■ Data to examine
+++

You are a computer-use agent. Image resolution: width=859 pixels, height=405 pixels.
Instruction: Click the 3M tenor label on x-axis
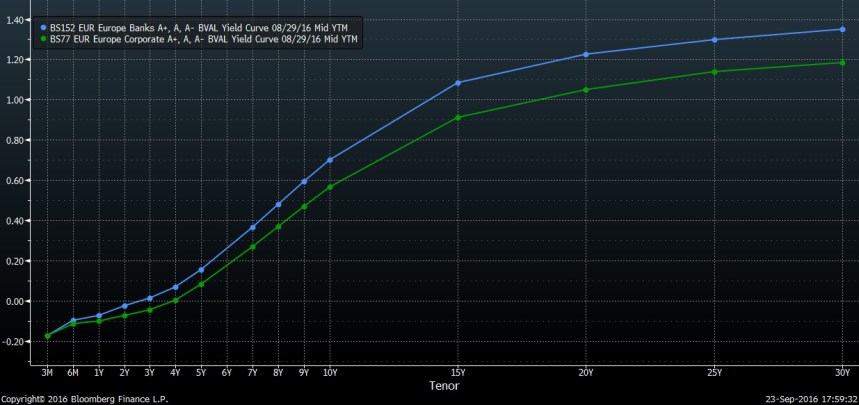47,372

+++

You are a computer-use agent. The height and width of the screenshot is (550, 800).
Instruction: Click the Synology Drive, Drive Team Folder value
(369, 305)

+++

■ Directions
Using the entries above, copy out all lines that contain the string "agent".

■ Reply to the exercise
You are a computer-use agent. Image resolution: width=859 pixels, height=405 pixels.
You are a computer-use agent. The height and width of the screenshot is (550, 800).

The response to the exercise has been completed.